Correction: An earlier version of this article incorrectly identified the source of the report as the Senate Education Committee.
Dive Brief:
- A new Senate Homeland Security and Governmental Affairs Committee report found a high number of military veterans may be in jeopardy of losing college tuition benefits offered by the military, thanks to the closure and bankruptcy of for-profit schools like ITT and Corinthians.
- Military advocates say that a legislative amendment to terms of the post-9/11 GI Bill are necessary to save the academic careers of nearly 16,000 veterans who have nearly exhausted their 36-month tuition benefits. “It is unfathomable to me that these brave men and women, who volunteered to serve their country in a time of war, are now being left in the lurch by some of the largest recipients of Post-9/11 GI Bill taxpayer dollars,” Sen. Thomas Carper told The Washington Post.
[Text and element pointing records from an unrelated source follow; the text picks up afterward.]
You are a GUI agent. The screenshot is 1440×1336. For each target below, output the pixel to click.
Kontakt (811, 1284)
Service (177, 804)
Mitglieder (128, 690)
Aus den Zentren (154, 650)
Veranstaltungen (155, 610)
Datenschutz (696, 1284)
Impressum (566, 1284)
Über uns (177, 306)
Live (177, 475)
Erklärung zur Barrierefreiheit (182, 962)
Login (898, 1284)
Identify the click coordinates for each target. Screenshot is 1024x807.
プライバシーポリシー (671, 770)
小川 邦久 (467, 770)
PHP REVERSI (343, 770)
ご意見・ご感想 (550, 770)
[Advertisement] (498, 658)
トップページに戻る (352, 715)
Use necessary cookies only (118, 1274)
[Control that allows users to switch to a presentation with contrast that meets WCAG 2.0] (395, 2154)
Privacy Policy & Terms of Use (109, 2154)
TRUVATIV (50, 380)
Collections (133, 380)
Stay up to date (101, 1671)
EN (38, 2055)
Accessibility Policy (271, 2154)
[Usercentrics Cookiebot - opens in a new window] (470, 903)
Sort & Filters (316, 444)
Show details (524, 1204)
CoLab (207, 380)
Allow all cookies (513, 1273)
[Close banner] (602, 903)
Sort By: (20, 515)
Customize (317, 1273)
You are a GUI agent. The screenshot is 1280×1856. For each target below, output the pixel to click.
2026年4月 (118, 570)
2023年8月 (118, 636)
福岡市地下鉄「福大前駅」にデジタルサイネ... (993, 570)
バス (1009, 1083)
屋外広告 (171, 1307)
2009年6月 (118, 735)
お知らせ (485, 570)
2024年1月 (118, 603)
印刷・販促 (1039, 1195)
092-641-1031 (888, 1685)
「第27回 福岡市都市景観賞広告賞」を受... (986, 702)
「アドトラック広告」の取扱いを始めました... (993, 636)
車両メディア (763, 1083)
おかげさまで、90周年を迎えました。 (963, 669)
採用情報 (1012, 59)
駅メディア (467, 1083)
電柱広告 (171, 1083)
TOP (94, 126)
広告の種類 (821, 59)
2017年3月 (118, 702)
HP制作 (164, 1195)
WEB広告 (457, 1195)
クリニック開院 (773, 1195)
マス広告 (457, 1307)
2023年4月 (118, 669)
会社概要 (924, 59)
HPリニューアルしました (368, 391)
- Veterans accounted for 25% of the total amount of money paid out to for-profit schools in financial aid awards in 2012-13, about $1.7 billion in tuition payments.
Dive Insight:
More for-profit colleges will close in the next few years, along with several smaller institutions with focused niche missions or geographic challenges. And all of these will be in the name of fiscal austerity and taxpayer protection, but with stories like these, have taxpayers really benefited in a real way?
Many college executives may see these mass displacements as an opportunity for military students to transfer or to be placed in a credentialing program, but the real work is in lobbying federal legislative partners to enact remedies for servicemen and women adversely impacted by the closures.